Все это поляризовало два сообщества. Конечно, имелась глубоко укоренившаяся враждебность между ними, их отношения подчеркивались вспышками насилия. Но после 1878 г. оба народа жили в мире. Поэтому здесь, если говорить вкратце, имел место классический пример британской политики «разделяй и властвуй». Это сравнимо с тем, что в большем масштабе было сделано в Индии. Существовал тот же риск гражданской войны и раскола.
В конце 1954 г. ООН отложила дискуссию о Кипре. В Афинах и Никосии начались беспорядки. Еще до Макмиллана, прославившегося своей метафорой, Макариос объявил: «Ветер свободы дует везде, снося колониальный режимы»[3489]. Гривас собрал оружие и людей. Захват одной партии оружия не остановил его, хотя и стал предупреждением Армитеджу, по мнению которого вся проблему энозиса напоминала «густую черноту кошмара»[3490].

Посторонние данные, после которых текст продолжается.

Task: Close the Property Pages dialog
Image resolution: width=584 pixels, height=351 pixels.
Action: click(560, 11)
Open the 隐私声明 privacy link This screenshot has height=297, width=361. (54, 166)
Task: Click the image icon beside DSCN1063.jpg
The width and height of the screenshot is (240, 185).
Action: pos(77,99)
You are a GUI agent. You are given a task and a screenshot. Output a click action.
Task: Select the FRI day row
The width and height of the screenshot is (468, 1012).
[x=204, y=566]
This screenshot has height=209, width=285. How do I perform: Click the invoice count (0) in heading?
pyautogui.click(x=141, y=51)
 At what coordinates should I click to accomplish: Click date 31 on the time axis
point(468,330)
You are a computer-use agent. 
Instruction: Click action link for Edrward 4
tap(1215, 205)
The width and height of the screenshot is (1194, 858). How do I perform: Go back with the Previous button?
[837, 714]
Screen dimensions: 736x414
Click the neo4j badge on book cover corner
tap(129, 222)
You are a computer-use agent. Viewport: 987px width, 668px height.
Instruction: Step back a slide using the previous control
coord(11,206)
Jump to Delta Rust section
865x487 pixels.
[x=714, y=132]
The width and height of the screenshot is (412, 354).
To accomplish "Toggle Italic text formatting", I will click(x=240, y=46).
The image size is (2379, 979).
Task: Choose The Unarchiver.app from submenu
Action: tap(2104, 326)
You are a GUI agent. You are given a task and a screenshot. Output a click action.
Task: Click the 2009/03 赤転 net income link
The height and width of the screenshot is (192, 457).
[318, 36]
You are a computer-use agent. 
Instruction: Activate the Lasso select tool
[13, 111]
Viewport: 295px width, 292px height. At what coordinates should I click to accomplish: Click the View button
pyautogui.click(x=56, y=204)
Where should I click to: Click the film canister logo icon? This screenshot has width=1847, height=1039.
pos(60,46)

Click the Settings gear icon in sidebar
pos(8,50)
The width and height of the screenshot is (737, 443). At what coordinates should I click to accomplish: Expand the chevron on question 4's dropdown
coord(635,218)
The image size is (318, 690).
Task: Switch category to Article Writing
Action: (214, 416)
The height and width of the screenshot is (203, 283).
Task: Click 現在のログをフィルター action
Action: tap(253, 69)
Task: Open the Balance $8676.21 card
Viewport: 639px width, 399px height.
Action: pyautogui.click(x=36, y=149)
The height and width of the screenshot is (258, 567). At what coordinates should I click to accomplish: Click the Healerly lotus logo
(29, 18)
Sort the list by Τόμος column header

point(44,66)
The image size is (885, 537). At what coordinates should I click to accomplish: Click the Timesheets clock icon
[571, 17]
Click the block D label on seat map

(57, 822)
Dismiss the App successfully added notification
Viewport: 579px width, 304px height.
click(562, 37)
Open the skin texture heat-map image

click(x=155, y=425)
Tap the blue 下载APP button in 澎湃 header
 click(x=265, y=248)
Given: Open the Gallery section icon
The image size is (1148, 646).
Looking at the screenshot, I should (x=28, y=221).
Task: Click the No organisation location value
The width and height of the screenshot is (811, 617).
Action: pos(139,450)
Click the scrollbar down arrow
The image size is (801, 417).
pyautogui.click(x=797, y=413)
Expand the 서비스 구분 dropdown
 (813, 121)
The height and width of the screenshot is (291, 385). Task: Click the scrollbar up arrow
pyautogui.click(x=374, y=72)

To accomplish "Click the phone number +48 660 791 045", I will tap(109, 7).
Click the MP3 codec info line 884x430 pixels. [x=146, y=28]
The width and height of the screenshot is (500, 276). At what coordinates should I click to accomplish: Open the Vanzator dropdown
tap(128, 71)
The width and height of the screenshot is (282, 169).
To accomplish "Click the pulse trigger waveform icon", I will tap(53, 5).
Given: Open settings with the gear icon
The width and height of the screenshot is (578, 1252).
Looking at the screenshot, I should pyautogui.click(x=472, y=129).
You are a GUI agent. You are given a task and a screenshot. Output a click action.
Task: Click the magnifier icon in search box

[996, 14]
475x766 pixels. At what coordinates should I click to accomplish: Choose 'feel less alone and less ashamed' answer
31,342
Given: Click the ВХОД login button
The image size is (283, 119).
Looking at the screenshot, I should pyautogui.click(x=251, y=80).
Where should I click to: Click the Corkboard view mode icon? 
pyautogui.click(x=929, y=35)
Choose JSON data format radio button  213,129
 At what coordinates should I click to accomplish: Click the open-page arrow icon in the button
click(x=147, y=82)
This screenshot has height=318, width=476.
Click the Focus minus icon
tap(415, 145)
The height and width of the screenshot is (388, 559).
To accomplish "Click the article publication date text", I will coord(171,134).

1 апреля 1955 г. началось восстание. Бомбы взрывались в правительственных зданиях, которые не охранялись, в Никосии, Лимасоле и Ларнаке. И в этих местах, и в других был нанесен малый урон, хотя Кипрская радиовещательная служба прекратила работу из-за повреждения передатчиков. Но Гривас, который взял себе псевдоним Дигениса, византийского героя, создал ЭОКА — Национальную организацию кипрских борцов. Через некоторое время она стала побудительным мотивом для формирования Турецких оборонительных сил. Британцы совсем не были нейтральными арбитрами, они сознательно позволяли Турецким оборонительным силам противодействовать Национальной организации кипрских борцов[3491].
Началась кампания Гриваса. Его бойцы были плохо вооружены, дисциплина оставляла желать лучшего, поэтому он сконцентрировался на захвате оружия в полицейских участках. Изначально Национальная организация кипрских борцов носила дилетантский характер, но и полиция была такой же. Она почти не изменилась с начала британского правления. Полицейским мало платили, их плохо готовили, у них имелось лишь минимальное оснащение — не было раций, фонарей, почти никакого транспорта. Полицейские были завалены делами о набегах с последующим быстрым отходом, протестах с бросанием камней, в которых школьники играли роль молодых спартанцев.